The rest of the disciples haul the boat to the shore, dragging a net completely filled with fish. We are told that Jesus is on the shore with a charcoal fire and fish and bread. Jesus directs Peter to get some of the freshly caught fish and bring them to the fire and says, “Come and have breakfast.” We hear this invitation to join together and eat repeatedly throughout John’s Gospel. A theme of gathering around a table to break bread in the presence of one another and with Christ. Does this sound familiar? We do it every week at communion.
But the shared breakfast in today’s Gospel is not just about nourishing the bodies of a group of men who had been fishing all night. It is about second chances. The “charcoal fire” that we hear about? The only other time that a charcoal fire is mentioned in this Gospel is in the courtyard of the High Priest’s house where Peter, the same guy who is ecstatically swimming towards Jesus now, denied Jesus three times as he was being taken away to be crucified.
And fish aren’t the only thing in abundance in this Gospel. Forgiveness, second chances, and blessings are in positively stupid abundance. We see it in today’s Gospel not only in the miraculous catch of fish, but in the love that Jesus has for his disciples. And in that same love that he has for us. In this season of Easter we are telling one another stories of new life and resurrection. I will leave you with a story of new life and second chances. I spent Holy Week in Denver visiting friends. During the Easter Vigil at the church that I called home for several years, I had the blessing of being the baptismal sponsor for my friend Sherry. Sherry was curious about my church, so I invited her to come. She had no experience whatsoever in church, but I did not know this until she had been attending regularly for about a month and had never once taken communion. She thought that she was not allowed to, and would be turned away at the table and humiliated because she had not been baptized. She also really had no idea what it meant to be baptized but thought that it was only for small children and you reached a certain point where you were too old. And since Sherry is 64, she thought that she was far too old. I invited her to come up for communion with me on Sunday last June, and she was so scared that I held her hand. But eight months later she is still attending church and hears about baptism in a sermon and emails the pastor and says, “I want to belong to God.” So she asks me to be her baptismal sponsor at the Easter Vigil. Just a couple days ago I received an email from Sherry. She says, “I feel like being baptized has given me a new life. I am forever grateful to God.” It is never too late to be swallowed up by the abundant love of God.

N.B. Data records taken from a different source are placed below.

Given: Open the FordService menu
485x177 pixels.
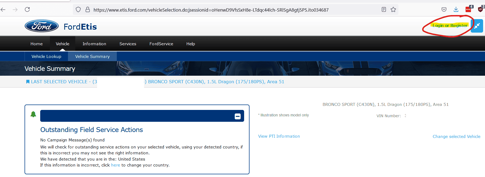Looking at the screenshot, I should tap(161, 44).
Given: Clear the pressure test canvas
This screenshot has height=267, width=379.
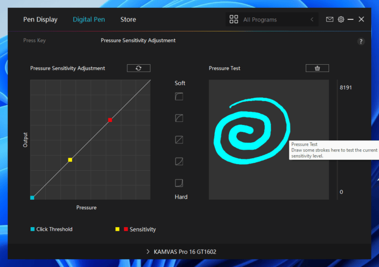Looking at the screenshot, I should (x=317, y=68).
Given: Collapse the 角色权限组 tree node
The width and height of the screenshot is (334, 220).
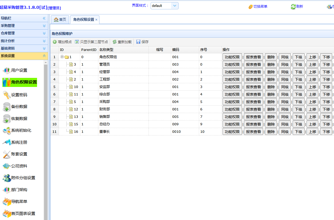Looking at the screenshot, I should (62, 57).
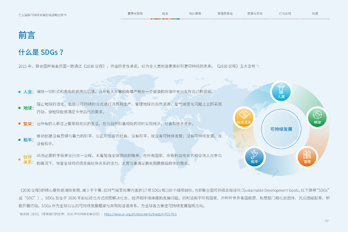
Task: Click the 什么是 SDGs？ heading
Action: point(41,52)
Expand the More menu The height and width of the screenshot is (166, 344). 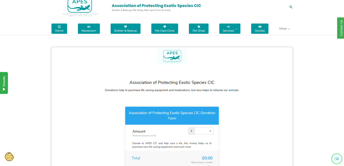(x=284, y=29)
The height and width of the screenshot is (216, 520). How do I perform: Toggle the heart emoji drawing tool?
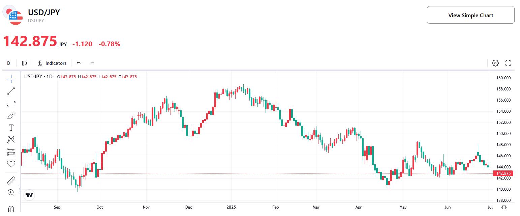pyautogui.click(x=11, y=164)
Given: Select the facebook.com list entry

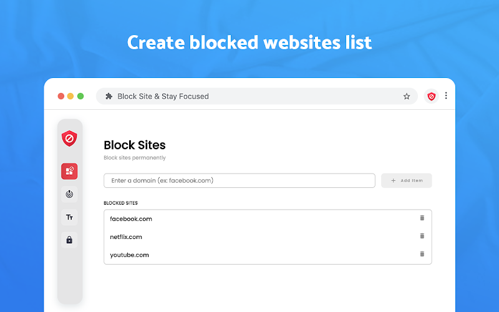Looking at the screenshot, I should [268, 219].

On the table to the side of the room there are paper cut outs of fish. I invite you to write something that you have experienced in abundance, maybe it is happiness…maybe you have tons of stuffed animals…maybe you have been blessed with children when you were told that was not a possibility for you. Write those things onto one of the fish and tie them to the line (see the example that I have already done) as we put them before God and lift them up together. And throughout this upcoming week I challenge you to think about where you experience abundance and second chances. Amen.